Appearance
Memory
Today we will step into a new module—Memory. This is an extremely important topic in LLM application development that we haven't discussed before.
Most LLM applications require multiple rounds of interaction with users. If the LLM cannot remember the previous conversation history during interactions, it will be unable to provide coherent and meaningful responses, much like having "dementia." This significantly diminishes the user experience, as shown in the figure below:
The Memory module is designed to address this issue; it functions like the human hippocampus, responsible for storing and recalling key information to ensure smooth and accurate conversations.
In today’s session, we will first briefly discuss the basic concepts and principles of the Memory module. Then, through a simple LLM example, you will experience the power of the Memory module firsthand. Finally, we will dive into the source code to learn how traditional chains and LCEL chains in LangChain use and implement Memory.

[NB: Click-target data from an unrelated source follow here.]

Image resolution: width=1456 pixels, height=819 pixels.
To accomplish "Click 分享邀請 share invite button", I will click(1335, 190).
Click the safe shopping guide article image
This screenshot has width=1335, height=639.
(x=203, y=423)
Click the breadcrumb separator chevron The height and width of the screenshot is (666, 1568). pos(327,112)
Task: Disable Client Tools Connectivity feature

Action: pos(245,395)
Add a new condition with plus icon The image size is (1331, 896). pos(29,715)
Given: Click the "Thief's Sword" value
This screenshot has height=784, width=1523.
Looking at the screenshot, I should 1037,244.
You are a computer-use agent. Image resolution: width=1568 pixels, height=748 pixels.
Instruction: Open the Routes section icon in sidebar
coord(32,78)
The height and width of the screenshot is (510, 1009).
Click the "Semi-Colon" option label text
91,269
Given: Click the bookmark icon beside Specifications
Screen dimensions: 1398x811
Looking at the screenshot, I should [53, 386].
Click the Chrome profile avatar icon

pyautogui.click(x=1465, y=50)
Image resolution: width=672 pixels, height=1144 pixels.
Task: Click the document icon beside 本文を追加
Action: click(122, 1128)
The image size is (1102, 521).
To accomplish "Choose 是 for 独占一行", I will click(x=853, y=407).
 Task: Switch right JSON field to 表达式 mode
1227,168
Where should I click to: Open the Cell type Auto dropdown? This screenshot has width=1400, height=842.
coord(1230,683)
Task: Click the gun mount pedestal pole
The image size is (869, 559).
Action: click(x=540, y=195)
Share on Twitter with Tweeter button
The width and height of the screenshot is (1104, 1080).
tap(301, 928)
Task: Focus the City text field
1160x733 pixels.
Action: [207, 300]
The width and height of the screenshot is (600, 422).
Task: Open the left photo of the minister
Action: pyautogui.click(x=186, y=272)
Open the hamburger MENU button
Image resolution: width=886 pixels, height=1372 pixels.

Basic Principles of the Memory Module
How can we enable the LLM to respond based on conversation history? From the previous experience of constructing RAG applications, it is easy to think of manipulating the construction of prompts. We can directly send past conversation content along with the question to the LLM, allowing it to reference the historical conversation content when answering.
For example, the following prompt template:
python
promptTemplate = """
The <history> tag below contains the historical conversation records between AI and Human. Reference the historical context to answer the user's question.
Historical conversation:
<history>
{chat_history}
</history>
Human: {question}
AI:"""
In this prompt template, we have left a placeholder for the historical conversation content. Before sending it to the LLM for execution, we query the relevant historical dialogue and fill it into the prompt. After the LLM responds, we find a way to store this question and answer for future reference.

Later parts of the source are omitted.